*** MATERIALS PROVIDED ***
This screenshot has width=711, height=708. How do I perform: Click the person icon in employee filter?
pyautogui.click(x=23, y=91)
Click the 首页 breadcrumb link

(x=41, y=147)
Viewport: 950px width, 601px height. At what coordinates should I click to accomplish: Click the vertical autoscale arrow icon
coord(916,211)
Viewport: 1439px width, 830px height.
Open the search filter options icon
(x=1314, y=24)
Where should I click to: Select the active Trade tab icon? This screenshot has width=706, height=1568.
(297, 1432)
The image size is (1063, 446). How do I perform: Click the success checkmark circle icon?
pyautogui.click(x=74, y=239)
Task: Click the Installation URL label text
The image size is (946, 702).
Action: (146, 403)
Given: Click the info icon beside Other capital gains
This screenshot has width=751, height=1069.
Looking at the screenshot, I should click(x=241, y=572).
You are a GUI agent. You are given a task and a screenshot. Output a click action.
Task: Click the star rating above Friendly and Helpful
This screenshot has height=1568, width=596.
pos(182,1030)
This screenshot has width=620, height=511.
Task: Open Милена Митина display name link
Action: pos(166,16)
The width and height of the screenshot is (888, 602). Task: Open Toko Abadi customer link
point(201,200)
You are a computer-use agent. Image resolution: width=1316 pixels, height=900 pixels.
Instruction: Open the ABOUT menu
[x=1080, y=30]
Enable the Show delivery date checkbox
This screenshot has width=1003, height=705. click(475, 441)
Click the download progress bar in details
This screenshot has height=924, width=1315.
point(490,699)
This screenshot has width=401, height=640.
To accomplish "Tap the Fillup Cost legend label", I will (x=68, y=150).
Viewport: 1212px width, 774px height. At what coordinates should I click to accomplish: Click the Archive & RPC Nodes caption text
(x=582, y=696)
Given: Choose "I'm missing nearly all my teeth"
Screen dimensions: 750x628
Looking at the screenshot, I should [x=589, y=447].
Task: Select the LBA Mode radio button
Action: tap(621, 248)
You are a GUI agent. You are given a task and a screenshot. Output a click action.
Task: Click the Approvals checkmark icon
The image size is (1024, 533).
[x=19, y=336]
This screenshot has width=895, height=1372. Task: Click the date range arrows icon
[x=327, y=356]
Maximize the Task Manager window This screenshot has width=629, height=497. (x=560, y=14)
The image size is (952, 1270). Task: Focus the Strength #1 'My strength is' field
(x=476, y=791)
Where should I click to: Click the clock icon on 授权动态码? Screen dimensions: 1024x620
***
WHAT YOU SHOULD DO |
State how many lines in the data above contain the string "label", treating uppercase and lowercase as different. Reply with the number only.

SOLVED PROBLEM |
2